↓↓↓

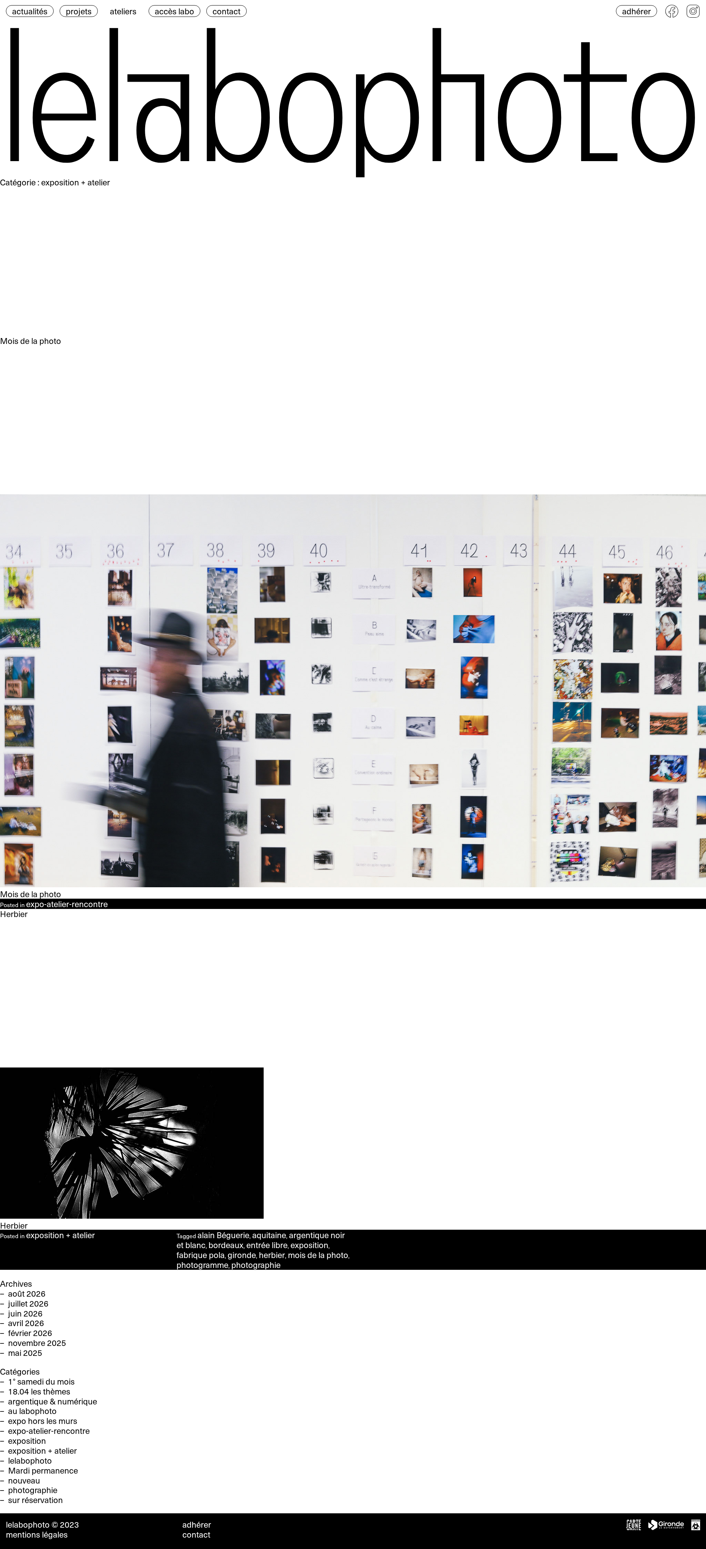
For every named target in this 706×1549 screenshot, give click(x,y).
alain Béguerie (223, 1234)
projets (79, 11)
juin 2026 (25, 1313)
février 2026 (30, 1332)
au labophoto (32, 1410)
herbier (272, 1254)
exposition (309, 1244)
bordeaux (225, 1244)
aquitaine (269, 1234)
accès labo (174, 11)
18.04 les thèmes (39, 1391)
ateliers (123, 11)
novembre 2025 (37, 1342)
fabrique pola (200, 1254)
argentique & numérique (52, 1401)
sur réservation (35, 1499)
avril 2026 (26, 1322)
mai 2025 (25, 1352)
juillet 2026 (28, 1303)
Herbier (14, 1225)
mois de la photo (318, 1254)
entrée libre (267, 1244)
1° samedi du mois (41, 1381)
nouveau (24, 1480)
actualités (29, 11)
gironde (242, 1254)
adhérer (636, 11)
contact (226, 11)
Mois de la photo (30, 893)
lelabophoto (30, 1460)
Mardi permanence (43, 1470)
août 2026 (27, 1293)
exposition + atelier (60, 1234)
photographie (256, 1264)
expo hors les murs (42, 1420)
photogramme (202, 1264)
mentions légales (37, 1534)
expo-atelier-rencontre (67, 903)
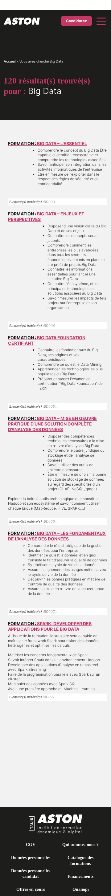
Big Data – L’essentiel (47, 143)
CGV (30, 844)
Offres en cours (30, 889)
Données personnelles (30, 857)
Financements (80, 876)
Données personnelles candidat (30, 874)
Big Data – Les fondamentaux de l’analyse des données (57, 536)
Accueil (10, 61)
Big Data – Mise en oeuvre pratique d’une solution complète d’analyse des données (52, 424)
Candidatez (76, 20)
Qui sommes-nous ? (80, 844)
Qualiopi (80, 889)
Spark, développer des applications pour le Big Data (50, 626)
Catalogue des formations (80, 860)
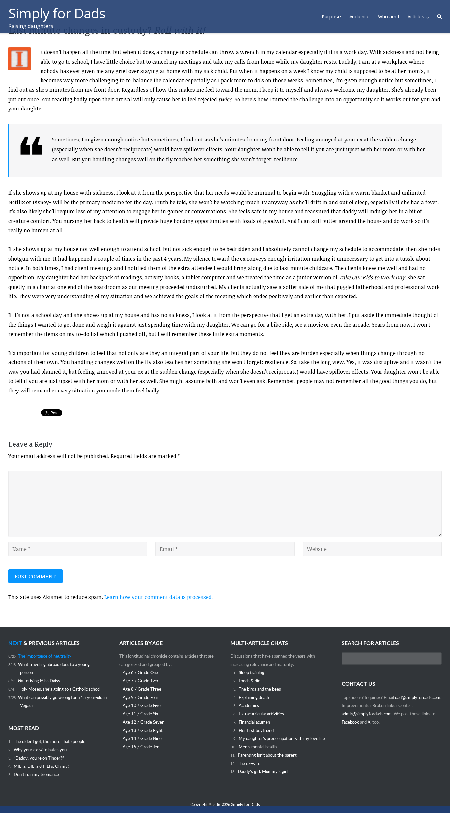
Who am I (388, 16)
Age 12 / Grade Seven (143, 722)
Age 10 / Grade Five (142, 706)
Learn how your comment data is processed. (158, 597)
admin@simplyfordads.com (367, 714)
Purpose (331, 16)
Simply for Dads (245, 804)
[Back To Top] (434, 797)
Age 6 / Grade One (140, 673)
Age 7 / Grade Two (140, 681)
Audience (359, 16)
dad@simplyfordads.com (417, 697)
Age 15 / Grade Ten (141, 747)
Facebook (351, 722)
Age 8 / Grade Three (142, 689)
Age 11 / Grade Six (140, 714)
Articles (416, 16)
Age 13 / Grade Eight (143, 730)
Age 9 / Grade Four (140, 697)
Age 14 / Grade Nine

↑↑↑

• [Challenge]
Rewrite every line of the data above as a Markdown table with two columns, No and Entry, where No numbers the rows and Entry holds the line. Omit blank lines and the pictures.

• [Exercise solution]
| No | Entry |
|---|---|
| 1 | For every named target in this 706×1549 screenshot, give click(x,y). |
| 2 | alain Béguerie (223, 1234) |
| 3 | projets (79, 11) |
| 4 | juin 2026 (25, 1313) |
| 5 | février 2026 (30, 1332) |
| 6 | au labophoto (32, 1410) |
| 7 | herbier (272, 1254) |
| 8 | exposition (309, 1244) |
| 9 | bordeaux (225, 1244) |
| 10 | aquitaine (269, 1234) |
| 11 | accès labo (174, 11) |
| 12 | 18.04 les thèmes (39, 1391) |
| 13 | ateliers (123, 11) |
| 14 | novembre 2025 (37, 1342) |
| 15 | fabrique pola (200, 1254) |
| 16 | argentique & numérique (52, 1401) |
| 17 | sur réservation (35, 1499) |
| 18 | avril 2026 (26, 1322) |
| 19 | mai 2025 (25, 1352) |
| 20 | juillet 2026 (28, 1303) |
| 21 | Herbier (14, 1225) |
| 22 | mois de la photo (318, 1254) |
| 23 | entrée libre (267, 1244) |
| 24 | 1° samedi du mois (41, 1381) |
| 25 | nouveau (24, 1480) |
| 26 | actualités (29, 11) |
| 27 | gironde (242, 1254) |
| 28 | adhérer (636, 11) |
| 29 | contact (226, 11) |
| 30 | Mois de la photo (30, 893) |
| 31 | lelabophoto (30, 1460) |
| 32 | Mardi permanence (43, 1470) |
| 33 | août 2026 (27, 1293) |
| 34 | exposition + atelier (60, 1234) |
| 35 | photographie (256, 1264) |
| 36 | expo hors les murs (42, 1420) |
| 37 | photogramme (202, 1264) |
| 38 | mentions légales (37, 1534) |
| 39 | expo-atelier-rencontre (67, 903) |
| 40 | Big Data – L’essentiel (47, 143) |
| 41 | CGV (30, 844) |
| 42 | Offres en cours (30, 889) |
| 43 | Données personnelles (30, 857) |
| 44 | Financements (80, 876) |
| 45 | Données personnelles candidat (30, 874) |
| 46 | Big Data – Les fondamentaux de l’analyse des données (57, 536) |
| 47 | Accueil (10, 61) |
| 48 | Big Data – Mise en oeuvre pratique d’une solution complète d’analyse des données (52, 424) |
| 49 | Candidatez (76, 20) |
| 50 | Qui sommes-nous ? (80, 844) |
| 51 | Qualiopi (80, 889) |
| 52 | Spark, développer des applications pour le Big Data (50, 626) |
| 53 | Catalogue des formations (80, 860) |
| 54 | Who am I (388, 16) |
| 55 | Age 12 / Grade Seven (143, 722) |
| 56 | Age 10 / Grade Five (142, 706) |
| 57 | Learn how your comment data is processed. (158, 597) |
| 58 | admin@simplyfordads.com (367, 714) |
| 59 | Purpose (331, 16) |
| 60 | Simply for Dads (245, 804) |
| 61 | [Back To Top] (434, 797) |
| 62 | Age 6 / Grade One (140, 673) |
| 63 | Age 7 / Grade Two (140, 681) |
| 64 | Audience (359, 16) |
| 65 | dad@simplyfordads.com (417, 697) |
| 66 | Age 15 / Grade Ten (141, 747) |
| 67 | Facebook (351, 722) |
| 68 | Age 8 / Grade Three (142, 689) |
| 69 | Age 11 / Grade Six (140, 714) |
| 70 | Articles (416, 16) |
| 71 | Age 13 / Grade Eight (143, 730) |
| 72 | Age 9 / Grade Four (140, 697) |
| 73 | Age 14 / Grade Nine |